Abstract
Spinal muscular atrophy (SMA) is an autosomal recesive hereditary disease caused by premature atrophy of motor neurons of the anterior spinal horns. With regard to the severity of the disease three types of SMA are described: SMA I, II, III.
SMA is caused by mutations by the gene Survival Motor Neuron I (SMNI). Gene SMNI is on chromosome 5q13, which contains many repetitive sequences and pseudogenes.
Among the pseudogenes is also gene SMN2 which differs from gene SMNI only in 6 nucleotides. The product of gene SMN1, and to a smaller extent SMN2, is protein SMN which participates in the posttranscription metabolism of mRNA of all cell types and in a not too well known way also in the metabolism of the alpha-motor neurons of the anterior spinal horns.

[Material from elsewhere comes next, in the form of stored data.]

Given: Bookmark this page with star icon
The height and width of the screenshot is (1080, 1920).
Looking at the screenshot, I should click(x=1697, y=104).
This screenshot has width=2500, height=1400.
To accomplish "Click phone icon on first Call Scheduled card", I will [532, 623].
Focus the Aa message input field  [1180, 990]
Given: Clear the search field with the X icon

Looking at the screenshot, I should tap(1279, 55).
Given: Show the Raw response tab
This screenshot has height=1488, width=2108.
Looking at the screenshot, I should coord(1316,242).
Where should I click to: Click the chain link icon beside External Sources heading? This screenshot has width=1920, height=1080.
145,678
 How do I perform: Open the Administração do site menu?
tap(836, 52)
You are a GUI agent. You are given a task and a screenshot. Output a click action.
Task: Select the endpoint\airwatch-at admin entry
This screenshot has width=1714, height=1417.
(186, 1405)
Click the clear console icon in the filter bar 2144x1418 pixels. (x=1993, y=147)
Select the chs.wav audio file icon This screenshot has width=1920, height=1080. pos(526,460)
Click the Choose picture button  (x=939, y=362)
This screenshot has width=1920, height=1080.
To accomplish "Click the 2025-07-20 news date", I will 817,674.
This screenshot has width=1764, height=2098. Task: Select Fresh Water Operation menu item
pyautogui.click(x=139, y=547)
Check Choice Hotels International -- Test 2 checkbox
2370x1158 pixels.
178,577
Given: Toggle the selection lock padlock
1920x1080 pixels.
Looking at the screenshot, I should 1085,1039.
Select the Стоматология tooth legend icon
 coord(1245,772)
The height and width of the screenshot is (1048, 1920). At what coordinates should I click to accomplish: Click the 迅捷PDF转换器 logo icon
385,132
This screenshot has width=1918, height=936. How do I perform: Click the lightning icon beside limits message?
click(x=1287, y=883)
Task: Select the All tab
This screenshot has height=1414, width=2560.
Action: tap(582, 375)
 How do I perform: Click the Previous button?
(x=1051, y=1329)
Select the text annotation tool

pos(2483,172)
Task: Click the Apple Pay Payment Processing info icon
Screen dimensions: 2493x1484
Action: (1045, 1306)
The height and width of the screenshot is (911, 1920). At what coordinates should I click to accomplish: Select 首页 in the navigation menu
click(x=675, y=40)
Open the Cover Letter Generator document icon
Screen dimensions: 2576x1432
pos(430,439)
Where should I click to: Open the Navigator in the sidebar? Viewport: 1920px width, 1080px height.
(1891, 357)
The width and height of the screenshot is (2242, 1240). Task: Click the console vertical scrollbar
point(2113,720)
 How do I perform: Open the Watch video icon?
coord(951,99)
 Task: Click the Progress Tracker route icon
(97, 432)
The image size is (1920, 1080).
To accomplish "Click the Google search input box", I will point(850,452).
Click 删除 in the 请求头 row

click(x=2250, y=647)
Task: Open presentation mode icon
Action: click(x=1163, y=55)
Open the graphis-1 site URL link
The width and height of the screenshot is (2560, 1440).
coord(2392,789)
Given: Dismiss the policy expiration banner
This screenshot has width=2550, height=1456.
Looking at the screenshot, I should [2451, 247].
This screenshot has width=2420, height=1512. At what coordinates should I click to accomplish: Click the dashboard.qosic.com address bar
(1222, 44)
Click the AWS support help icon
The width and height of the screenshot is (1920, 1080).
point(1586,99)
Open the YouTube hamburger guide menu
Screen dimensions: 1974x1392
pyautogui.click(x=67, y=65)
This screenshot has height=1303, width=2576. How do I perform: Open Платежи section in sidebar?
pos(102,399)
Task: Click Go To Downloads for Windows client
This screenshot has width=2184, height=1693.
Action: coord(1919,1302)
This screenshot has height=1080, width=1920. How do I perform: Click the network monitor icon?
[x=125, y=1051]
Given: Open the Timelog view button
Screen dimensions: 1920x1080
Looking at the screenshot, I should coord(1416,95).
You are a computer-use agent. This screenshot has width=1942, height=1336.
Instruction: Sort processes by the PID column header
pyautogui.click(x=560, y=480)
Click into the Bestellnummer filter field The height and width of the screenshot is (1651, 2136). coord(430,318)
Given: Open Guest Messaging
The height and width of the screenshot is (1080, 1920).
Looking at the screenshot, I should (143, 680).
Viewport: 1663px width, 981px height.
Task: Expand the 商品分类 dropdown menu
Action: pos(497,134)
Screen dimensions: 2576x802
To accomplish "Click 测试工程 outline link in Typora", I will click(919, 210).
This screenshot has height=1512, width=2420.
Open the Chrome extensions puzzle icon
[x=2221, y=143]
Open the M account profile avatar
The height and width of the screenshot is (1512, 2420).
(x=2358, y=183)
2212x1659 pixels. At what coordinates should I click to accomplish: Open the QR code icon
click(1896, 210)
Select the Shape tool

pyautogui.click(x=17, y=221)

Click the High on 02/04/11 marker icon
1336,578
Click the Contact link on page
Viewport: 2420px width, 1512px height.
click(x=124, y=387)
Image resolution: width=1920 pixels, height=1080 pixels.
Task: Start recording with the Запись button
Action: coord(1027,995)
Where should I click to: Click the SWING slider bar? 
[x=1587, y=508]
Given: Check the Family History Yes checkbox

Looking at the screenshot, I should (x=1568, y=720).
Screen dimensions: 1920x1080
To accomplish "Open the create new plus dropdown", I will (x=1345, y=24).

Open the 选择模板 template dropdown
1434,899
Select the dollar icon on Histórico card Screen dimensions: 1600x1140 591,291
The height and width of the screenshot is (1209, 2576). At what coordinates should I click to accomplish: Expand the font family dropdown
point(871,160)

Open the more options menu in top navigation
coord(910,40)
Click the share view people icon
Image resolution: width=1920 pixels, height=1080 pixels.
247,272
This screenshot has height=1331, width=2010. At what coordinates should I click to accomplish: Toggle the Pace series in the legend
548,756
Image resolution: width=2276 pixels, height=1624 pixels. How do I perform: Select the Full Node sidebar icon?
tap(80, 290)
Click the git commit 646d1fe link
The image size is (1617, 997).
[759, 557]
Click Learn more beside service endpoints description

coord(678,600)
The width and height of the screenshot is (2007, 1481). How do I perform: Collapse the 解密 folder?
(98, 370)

Protein SMN has several splicing isoforms. 90% of all transcripts of the SMN1 gene is complete and fully functional. They have all 7 exons.
An opposite situation is found in transcription of gene SMN2 where only 10-30% transcripts are fully functional, it contains all 7 exons. The severity of the disease depends on the presence of the amount of functional molecules of protein SMN.
The most frequent mutation are deletions comprising in 93% patients exon 7 and 8 of gene SMN1. In 3-6% patients an isolated deletion of exon 7 is involved.
Less frequent are point mutations (1-2 patients with SM I, 4-5% patients with SMA II and III); so far some 20 patients were identified and 20 different point mutations. Another mechanism of development of mutations in gene SMN1 is gene conversion of gene SMN1 to gene SMN2.
This mechanism explains also the increase of the number of copies of SMN2.